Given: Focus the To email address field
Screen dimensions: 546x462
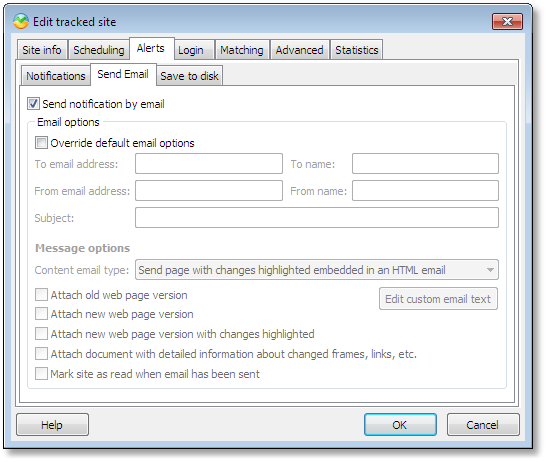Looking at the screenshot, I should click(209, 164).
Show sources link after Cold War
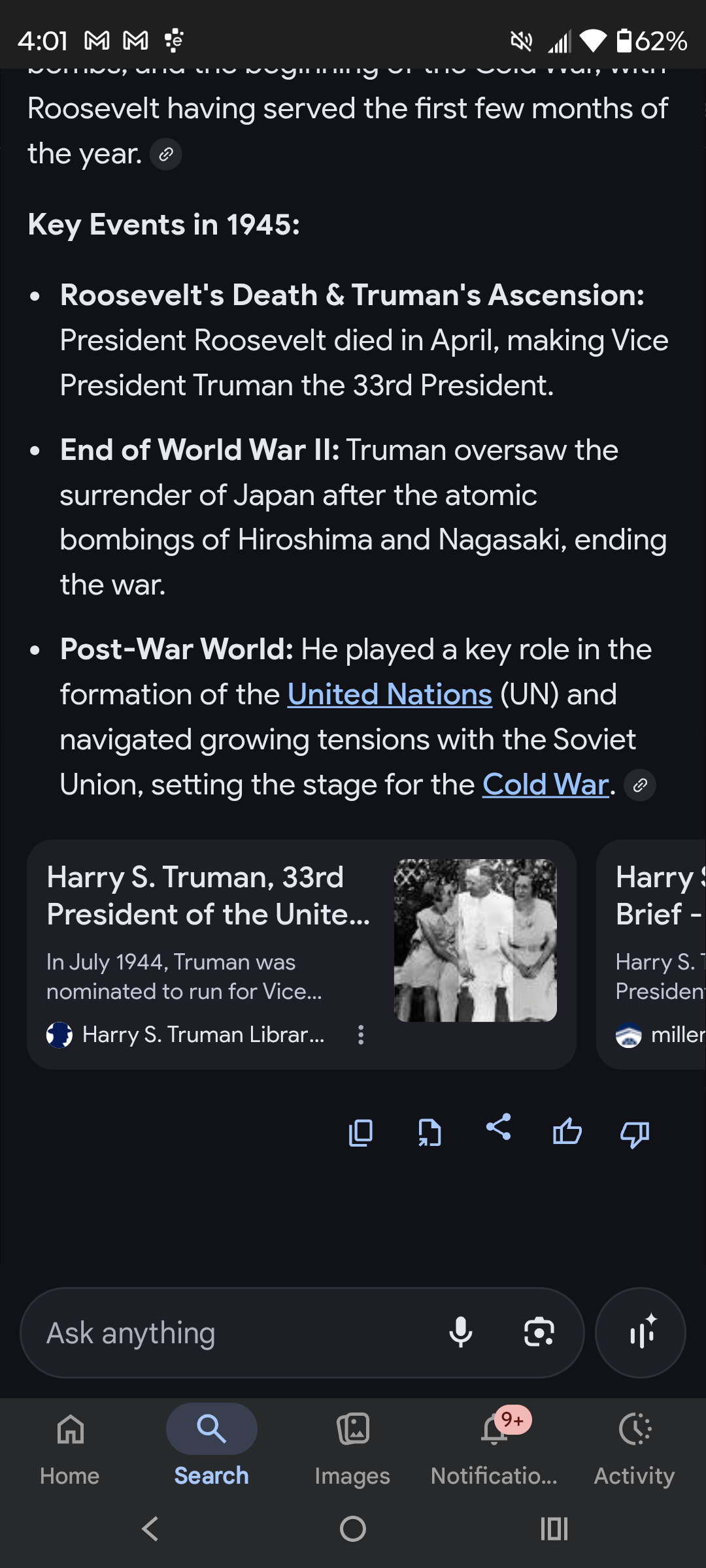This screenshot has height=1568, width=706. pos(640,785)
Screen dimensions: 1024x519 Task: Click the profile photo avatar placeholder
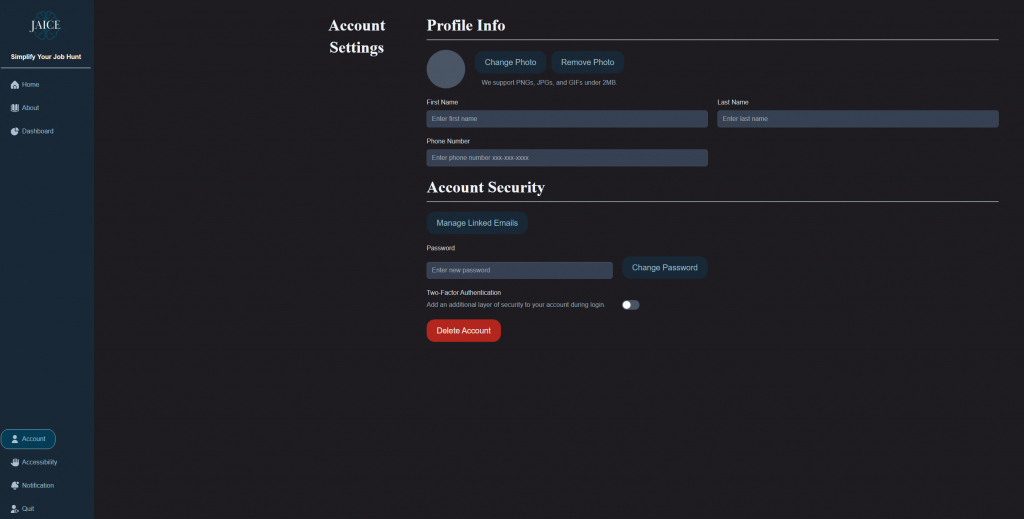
---
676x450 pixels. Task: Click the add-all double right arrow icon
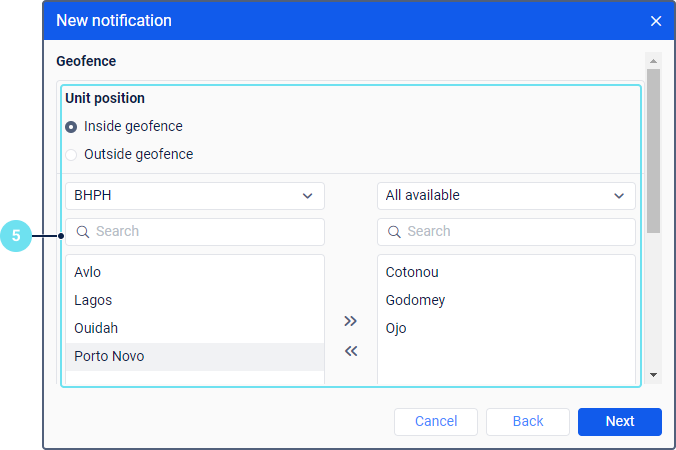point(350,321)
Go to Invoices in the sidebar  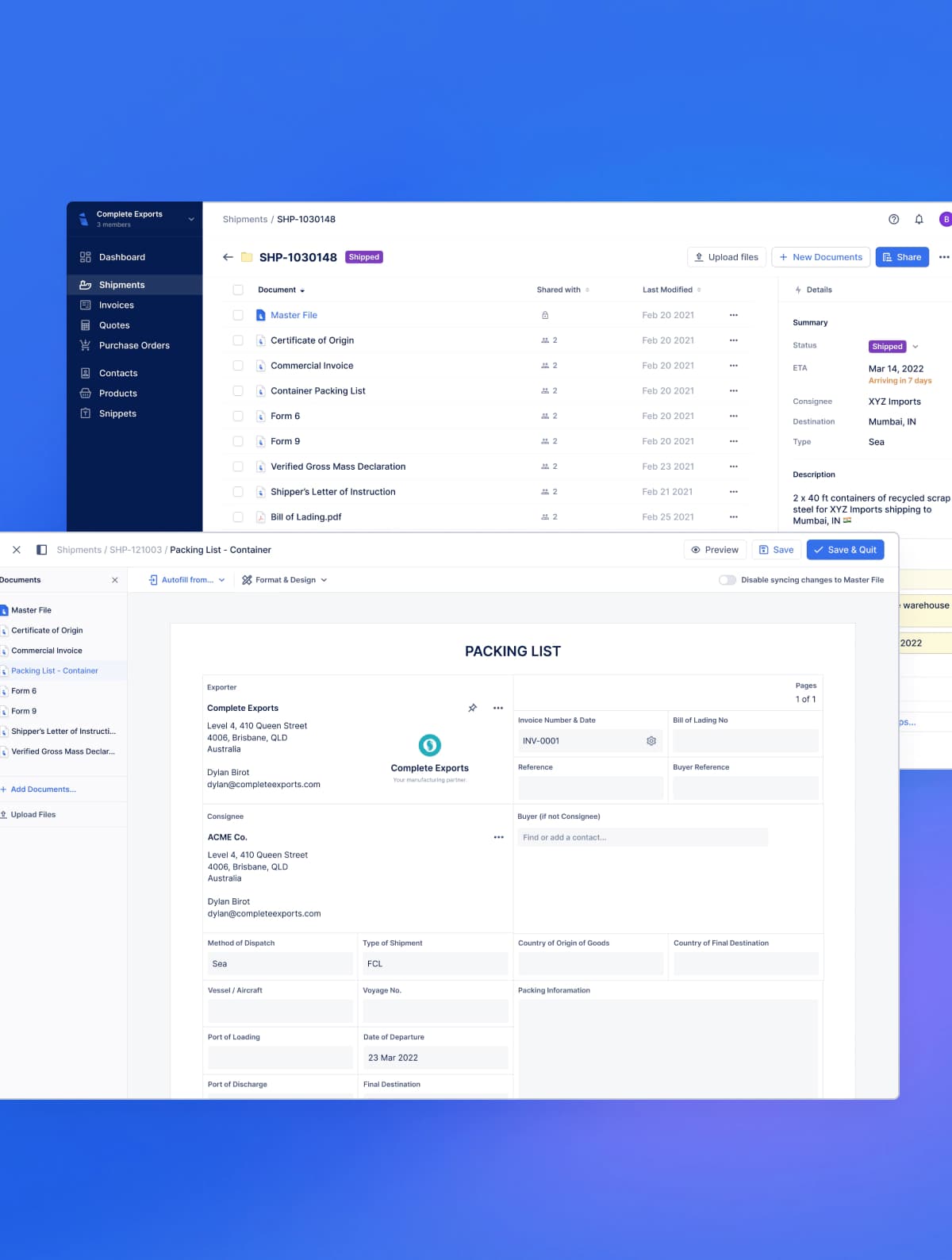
* * *
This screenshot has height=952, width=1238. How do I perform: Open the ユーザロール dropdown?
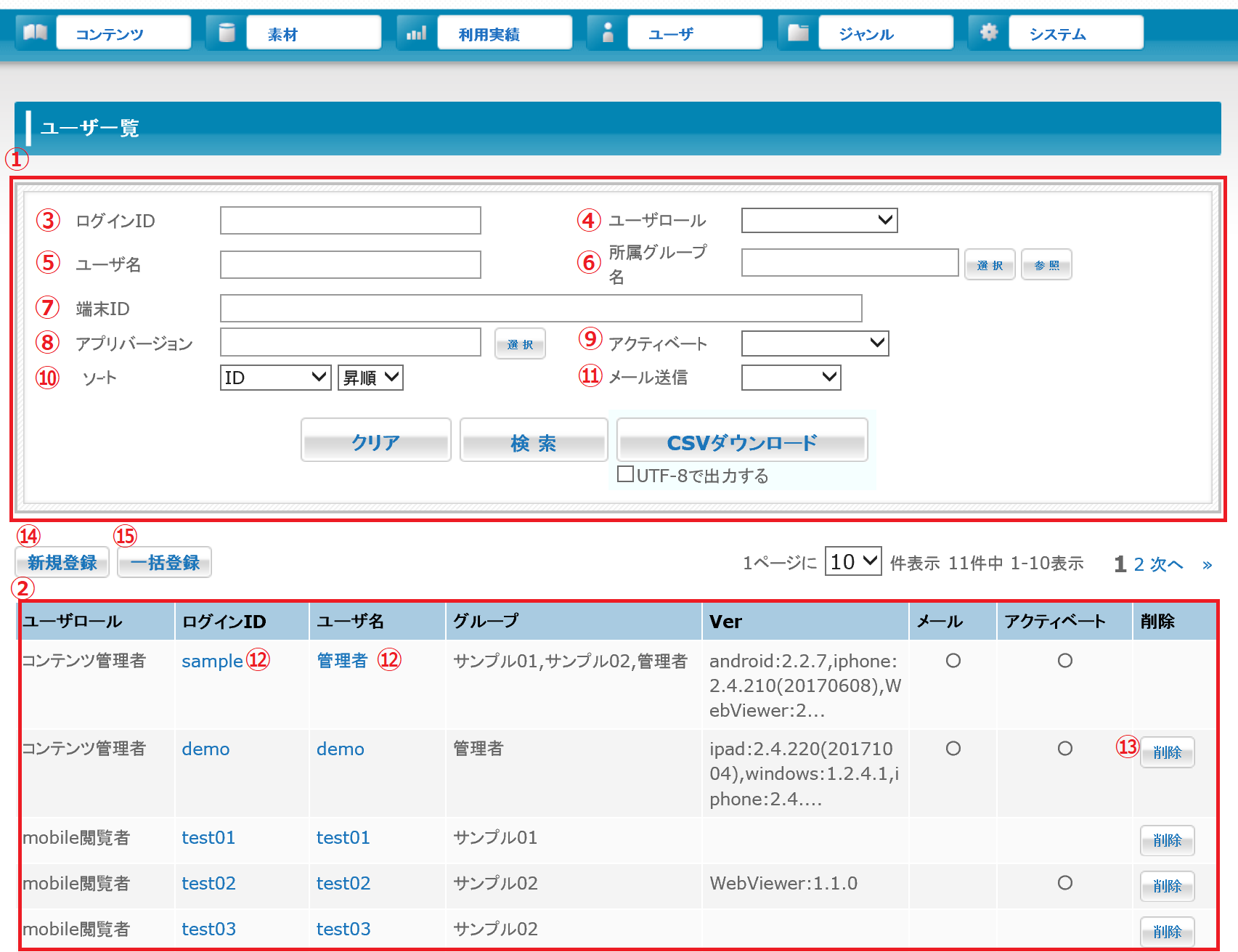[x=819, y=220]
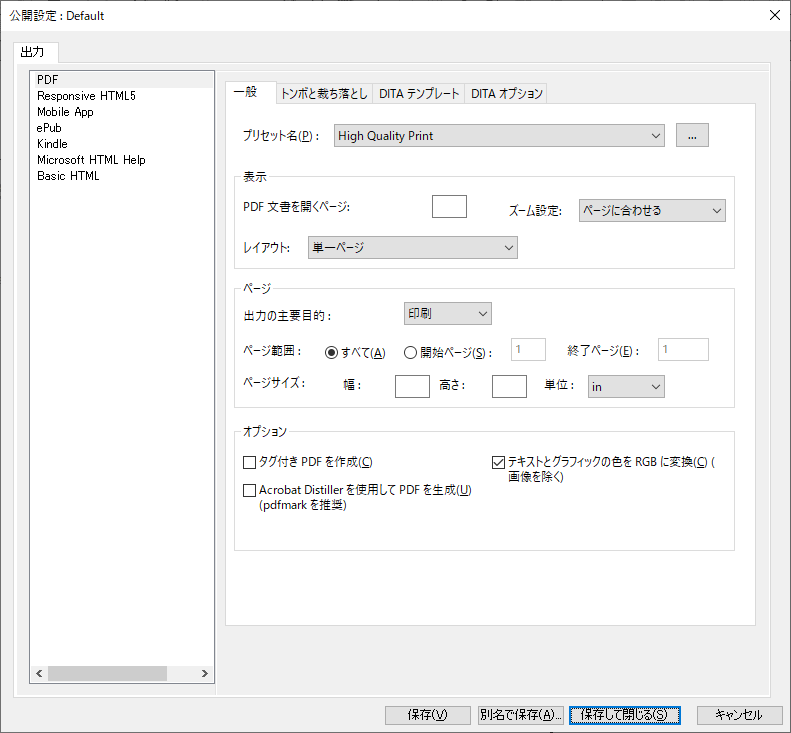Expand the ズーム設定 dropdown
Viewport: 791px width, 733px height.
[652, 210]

Your goal: Above are the records; copy from them only the lines starting at the one containing "Show sources link after Cold War" and ending at the one containing "Screen dimensions: 1024x519", exactly and without pictures.

Response to this exercise:
Show sources link after Cold War
This screenshot has height=1568, width=706. pos(640,785)
Screen dimensions: 1024x519 Task: Click the profile photo avatar placeholder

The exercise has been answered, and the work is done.